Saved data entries
# # # # #

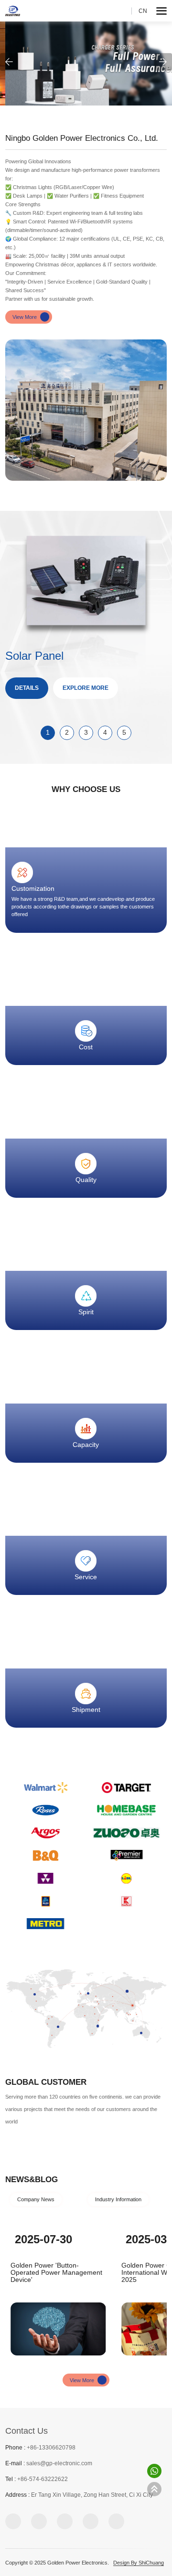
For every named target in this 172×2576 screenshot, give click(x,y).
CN (143, 11)
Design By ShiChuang (138, 2562)
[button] (9, 62)
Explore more (85, 688)
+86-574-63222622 (42, 2479)
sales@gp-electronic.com (59, 2463)
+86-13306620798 (51, 2447)
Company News (35, 2199)
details (27, 688)
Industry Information (118, 2199)
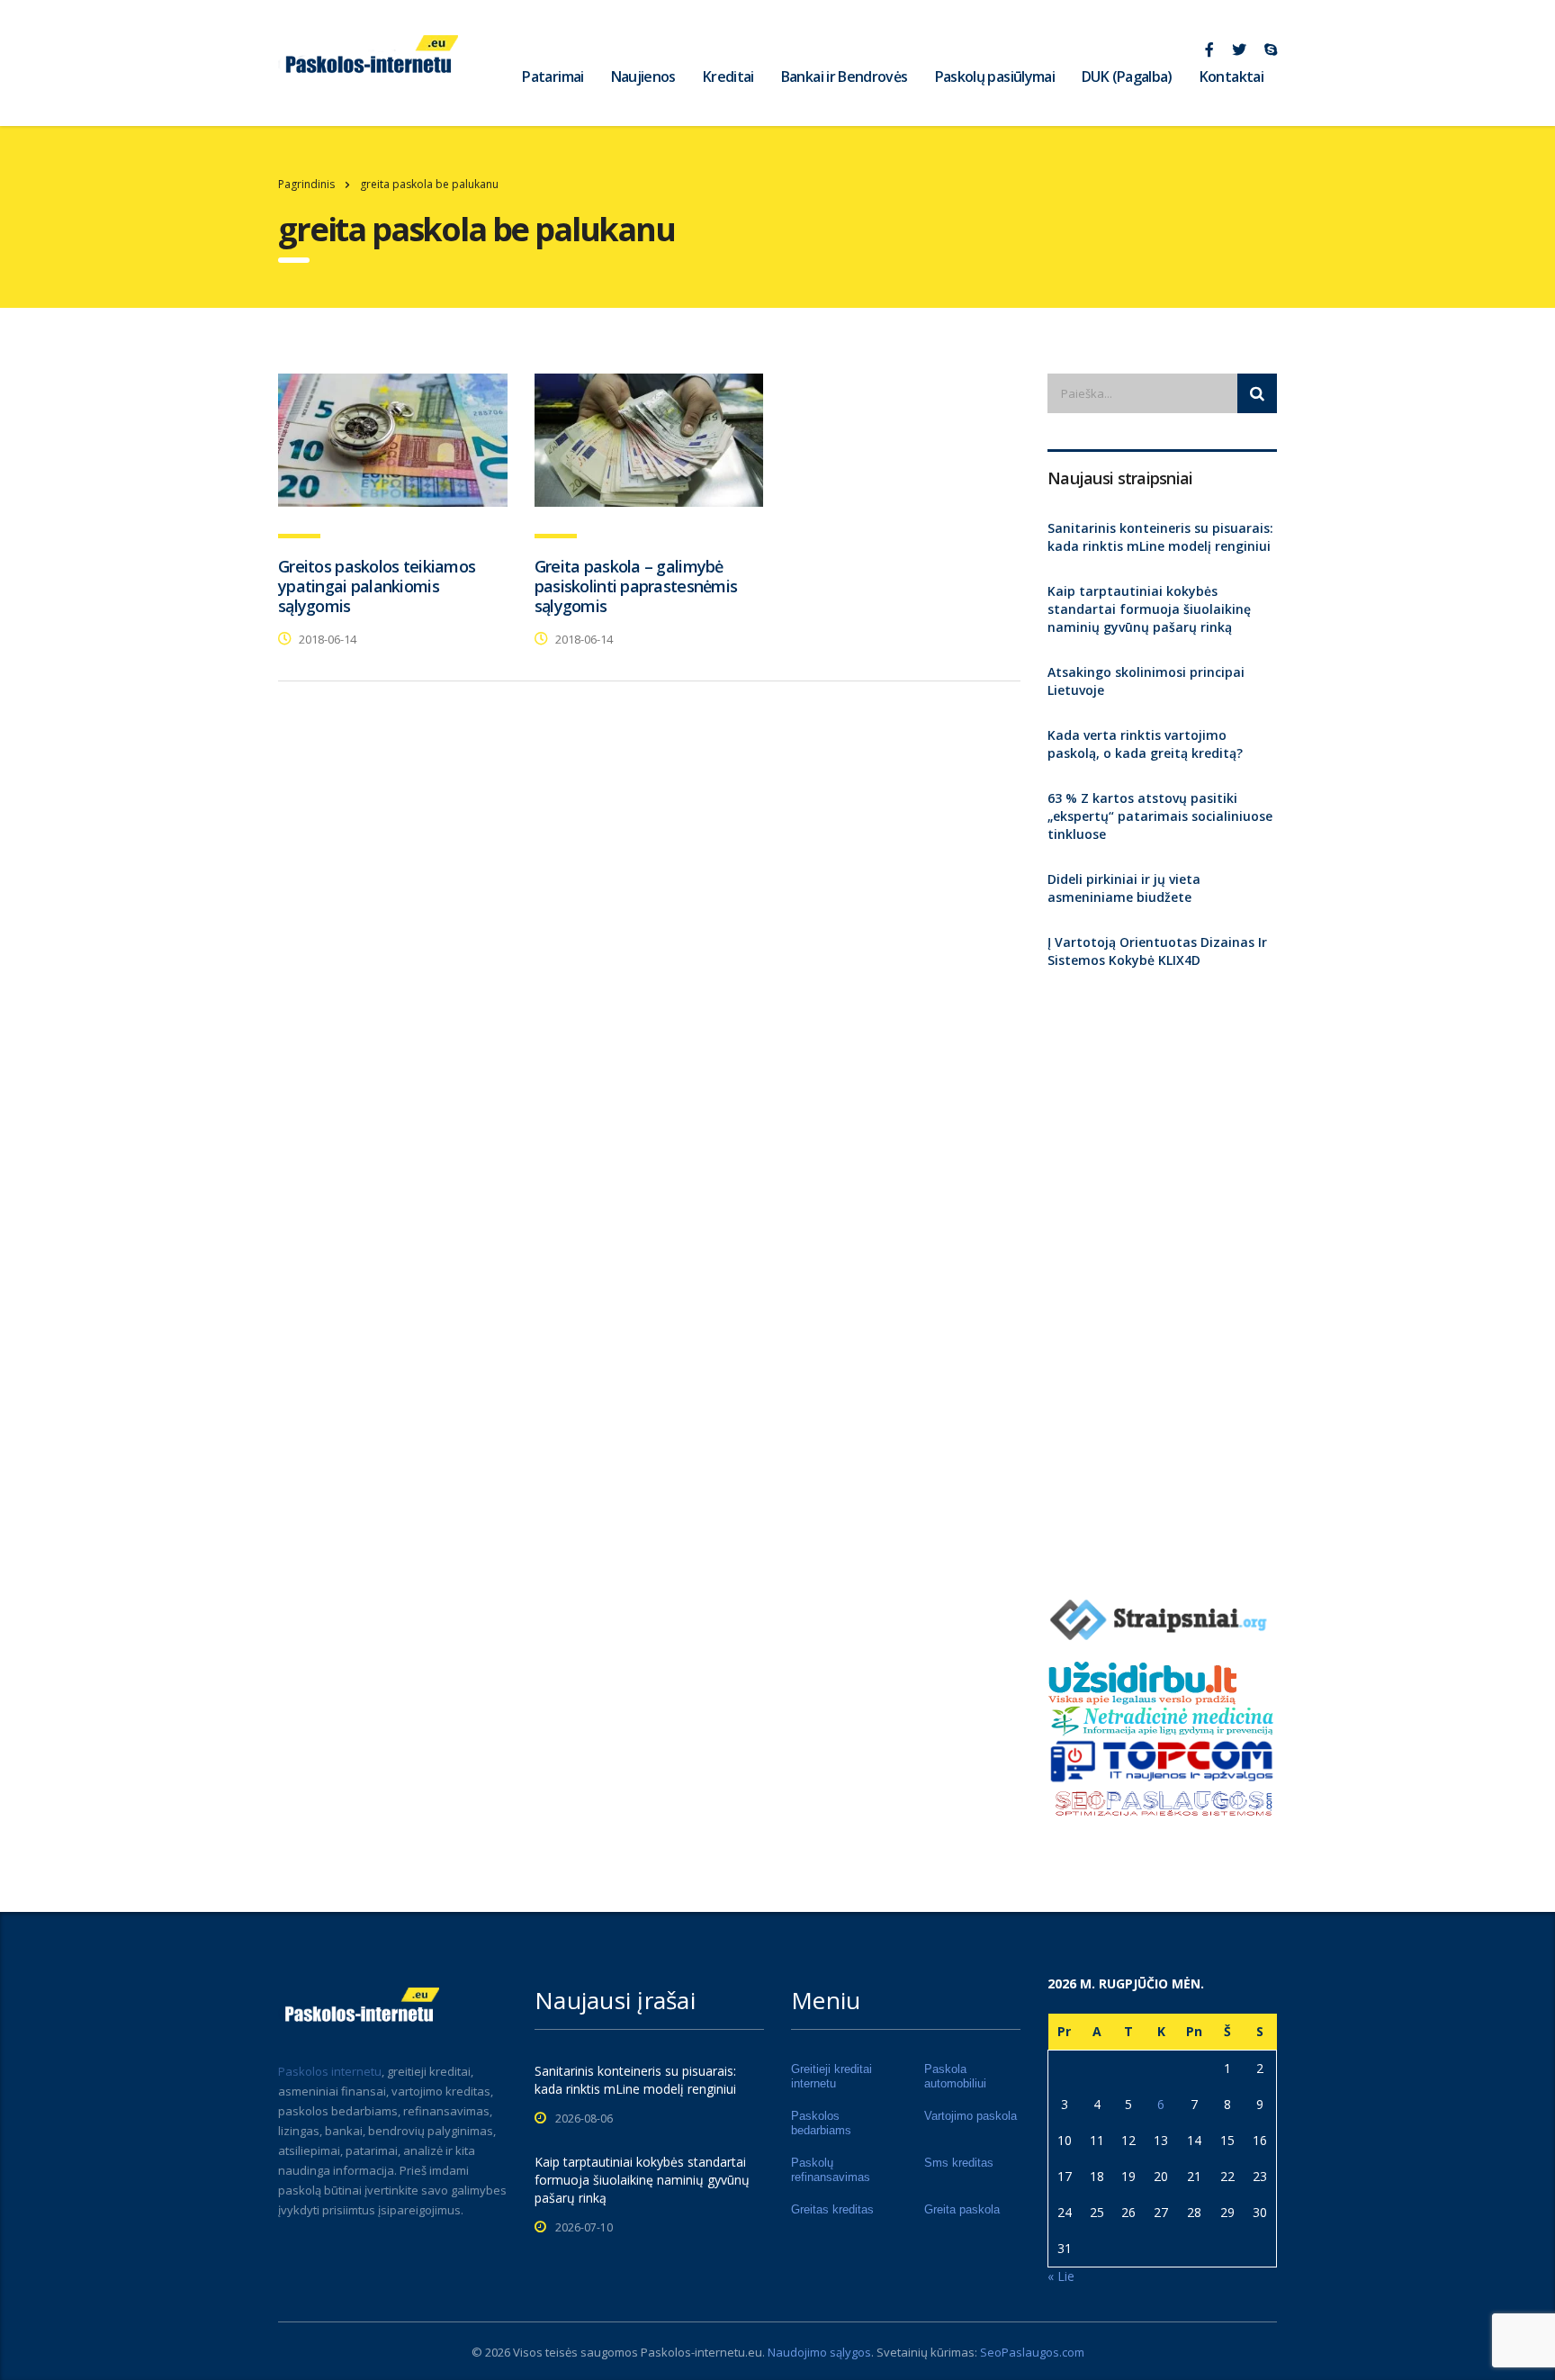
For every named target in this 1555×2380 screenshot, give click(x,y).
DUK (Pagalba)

# # # # #

▶ **Goal of the exercise**
Before copying, set the pictures aside; then give the records again exactly.

▶ **Response below**
For every named target in this 172×2576 screenshot, give click(x,y).
CN (143, 11)
Design By ShiChuang (138, 2562)
[button] (9, 62)
Explore more (85, 688)
+86-574-63222622 (42, 2479)
sales@gp-electronic.com (59, 2463)
+86-13306620798 (51, 2447)
Company News (35, 2199)
details (27, 688)
Industry Information (118, 2199)
For every named target in this 1555×2380 screenshot, give click(x,y).
DUK (Pagalba)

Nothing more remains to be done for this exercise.